An end-to-end English–French neural machine translation project, built in two stages: first with a custom LSTM encoder-decoder architecture, then rebuilt using a fine-tuned Hugging Face transformer for significantly stronger results.
The project demonstrates a full machine translation workflow — data preprocessing, model training, evaluation against a baseline, and an interactive Streamlit inference app.
Evaluated on 500 held-out sentences from the Tatoeba corpus:
| Metric | Fine-tuned | Base model |
|---|---|---|
| BLEU | 52.11 | 52.44 |
| chrF | 68.12 | 67.64 |
| Avg latency (ms) | 210.5 | 133.5 |
The fine-tuned transformer matches the Helsinki-NLP/opus-mt-en-fr base model on BLEU while outperforming it on chrF — the more morphologically sensitive metric. See the transformer README for full evaluation details and example translations.
seq2seq-en-fr/
├── transformer_version/ # Hugging Face fine-tuned transformer
│ └── README.md # Full details, setup and results
├── lstm_version/ # Custom LSTM encoder-decoder (v1)
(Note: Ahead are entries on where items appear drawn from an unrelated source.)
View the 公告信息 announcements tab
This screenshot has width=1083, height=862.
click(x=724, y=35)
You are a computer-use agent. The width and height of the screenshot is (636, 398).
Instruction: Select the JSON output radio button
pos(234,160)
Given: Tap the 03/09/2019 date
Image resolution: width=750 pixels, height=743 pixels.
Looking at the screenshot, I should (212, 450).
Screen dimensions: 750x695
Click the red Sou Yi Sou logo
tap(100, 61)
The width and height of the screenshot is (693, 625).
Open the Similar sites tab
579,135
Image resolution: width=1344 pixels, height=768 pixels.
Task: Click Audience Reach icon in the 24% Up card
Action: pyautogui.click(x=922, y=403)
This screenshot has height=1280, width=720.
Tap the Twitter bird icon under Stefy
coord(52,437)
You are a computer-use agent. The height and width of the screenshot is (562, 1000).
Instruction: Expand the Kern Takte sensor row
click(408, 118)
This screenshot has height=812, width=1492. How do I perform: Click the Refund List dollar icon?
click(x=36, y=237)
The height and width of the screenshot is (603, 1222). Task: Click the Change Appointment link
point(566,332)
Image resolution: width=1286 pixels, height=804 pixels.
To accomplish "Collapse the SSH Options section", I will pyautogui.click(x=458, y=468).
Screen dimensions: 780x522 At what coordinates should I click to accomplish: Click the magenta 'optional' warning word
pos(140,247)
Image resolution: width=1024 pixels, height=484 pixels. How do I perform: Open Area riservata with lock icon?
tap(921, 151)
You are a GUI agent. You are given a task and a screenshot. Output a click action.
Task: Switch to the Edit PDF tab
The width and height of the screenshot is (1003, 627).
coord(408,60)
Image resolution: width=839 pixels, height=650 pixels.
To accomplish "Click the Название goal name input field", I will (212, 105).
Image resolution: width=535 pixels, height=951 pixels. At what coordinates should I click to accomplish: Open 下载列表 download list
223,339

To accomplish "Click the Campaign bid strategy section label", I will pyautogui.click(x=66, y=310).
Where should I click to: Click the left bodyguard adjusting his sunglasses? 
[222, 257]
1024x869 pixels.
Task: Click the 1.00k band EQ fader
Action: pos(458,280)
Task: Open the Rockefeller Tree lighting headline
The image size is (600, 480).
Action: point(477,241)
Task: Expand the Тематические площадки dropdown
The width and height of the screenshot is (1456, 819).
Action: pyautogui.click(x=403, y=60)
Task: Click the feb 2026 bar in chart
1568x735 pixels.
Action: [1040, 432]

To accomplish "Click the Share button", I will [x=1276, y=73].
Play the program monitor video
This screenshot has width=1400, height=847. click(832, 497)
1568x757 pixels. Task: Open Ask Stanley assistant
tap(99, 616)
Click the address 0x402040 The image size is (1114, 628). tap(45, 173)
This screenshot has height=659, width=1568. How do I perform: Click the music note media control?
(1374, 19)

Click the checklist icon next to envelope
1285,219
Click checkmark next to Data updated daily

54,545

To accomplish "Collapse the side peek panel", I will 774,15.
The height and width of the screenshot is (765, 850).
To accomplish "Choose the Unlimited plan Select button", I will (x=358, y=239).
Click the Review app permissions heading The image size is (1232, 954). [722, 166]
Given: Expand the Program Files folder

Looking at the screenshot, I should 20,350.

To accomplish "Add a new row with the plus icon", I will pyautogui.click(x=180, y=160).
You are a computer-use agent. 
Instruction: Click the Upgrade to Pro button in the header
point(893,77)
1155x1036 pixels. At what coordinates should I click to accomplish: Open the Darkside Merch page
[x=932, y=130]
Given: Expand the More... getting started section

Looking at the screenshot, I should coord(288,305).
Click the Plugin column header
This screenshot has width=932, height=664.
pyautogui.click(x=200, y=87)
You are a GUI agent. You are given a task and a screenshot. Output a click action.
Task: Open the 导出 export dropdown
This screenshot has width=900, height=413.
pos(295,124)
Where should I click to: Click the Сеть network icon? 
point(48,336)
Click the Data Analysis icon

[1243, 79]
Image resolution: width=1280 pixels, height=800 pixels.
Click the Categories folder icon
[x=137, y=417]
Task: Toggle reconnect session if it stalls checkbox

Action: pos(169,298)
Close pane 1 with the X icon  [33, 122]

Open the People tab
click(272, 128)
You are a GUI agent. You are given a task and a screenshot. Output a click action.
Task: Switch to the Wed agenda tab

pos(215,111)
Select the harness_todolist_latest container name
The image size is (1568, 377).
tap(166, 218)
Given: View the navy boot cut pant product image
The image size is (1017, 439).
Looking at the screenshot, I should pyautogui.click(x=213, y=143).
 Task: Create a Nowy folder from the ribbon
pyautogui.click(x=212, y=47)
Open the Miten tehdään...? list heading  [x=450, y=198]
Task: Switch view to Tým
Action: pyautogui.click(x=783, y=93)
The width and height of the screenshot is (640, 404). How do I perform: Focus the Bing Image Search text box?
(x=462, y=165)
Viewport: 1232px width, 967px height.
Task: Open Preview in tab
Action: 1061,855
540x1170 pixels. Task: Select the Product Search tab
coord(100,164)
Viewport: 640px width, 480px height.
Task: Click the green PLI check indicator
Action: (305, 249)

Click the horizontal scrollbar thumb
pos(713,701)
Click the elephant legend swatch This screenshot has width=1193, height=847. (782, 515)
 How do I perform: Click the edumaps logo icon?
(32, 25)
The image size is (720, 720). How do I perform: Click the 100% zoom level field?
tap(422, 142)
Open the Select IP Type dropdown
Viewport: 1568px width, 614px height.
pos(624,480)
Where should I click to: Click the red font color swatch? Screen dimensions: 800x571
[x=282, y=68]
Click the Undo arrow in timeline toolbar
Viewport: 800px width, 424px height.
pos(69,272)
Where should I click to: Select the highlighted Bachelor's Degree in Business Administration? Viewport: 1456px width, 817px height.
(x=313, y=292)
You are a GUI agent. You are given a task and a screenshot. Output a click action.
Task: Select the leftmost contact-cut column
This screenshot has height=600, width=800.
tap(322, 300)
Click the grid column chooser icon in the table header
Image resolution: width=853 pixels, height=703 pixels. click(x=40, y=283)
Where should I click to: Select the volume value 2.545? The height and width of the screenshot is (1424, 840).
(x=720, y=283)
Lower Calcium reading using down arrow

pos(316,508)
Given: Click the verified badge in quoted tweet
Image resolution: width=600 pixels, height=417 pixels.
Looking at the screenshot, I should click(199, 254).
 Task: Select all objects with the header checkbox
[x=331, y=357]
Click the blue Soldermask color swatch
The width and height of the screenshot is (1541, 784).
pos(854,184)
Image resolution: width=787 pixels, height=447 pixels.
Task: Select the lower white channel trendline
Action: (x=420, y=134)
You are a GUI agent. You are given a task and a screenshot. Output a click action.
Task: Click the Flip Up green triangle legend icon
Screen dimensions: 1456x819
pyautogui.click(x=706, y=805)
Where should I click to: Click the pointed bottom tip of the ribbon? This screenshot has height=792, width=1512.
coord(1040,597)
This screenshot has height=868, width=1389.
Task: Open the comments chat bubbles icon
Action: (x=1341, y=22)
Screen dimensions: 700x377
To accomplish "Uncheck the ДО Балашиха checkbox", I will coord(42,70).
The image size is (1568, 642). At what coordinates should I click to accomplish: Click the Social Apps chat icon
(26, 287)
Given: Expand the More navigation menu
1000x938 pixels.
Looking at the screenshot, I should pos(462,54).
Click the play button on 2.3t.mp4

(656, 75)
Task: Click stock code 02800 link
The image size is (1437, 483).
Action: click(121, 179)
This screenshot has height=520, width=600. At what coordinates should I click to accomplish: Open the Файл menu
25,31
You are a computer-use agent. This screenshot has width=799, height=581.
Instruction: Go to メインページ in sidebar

│ └── README.md # Architecture details and learnings
└── README.md # This file
This project grew out of a deliberate progression — starting with a hand-built LSTM to understand the mechanics of sequence-to-sequence learning, then moving to a transformer architecture to see the improvement modern pretraining brings. The LSTM version is preserved in this repo as a record of that learning process.
- Python, PyTorch, Hugging Face Transformers
- Seq2SeqTrainer, AutoTokenizer
- Streamlit (inference UI)
- sacrebleu, chrF (evaluation)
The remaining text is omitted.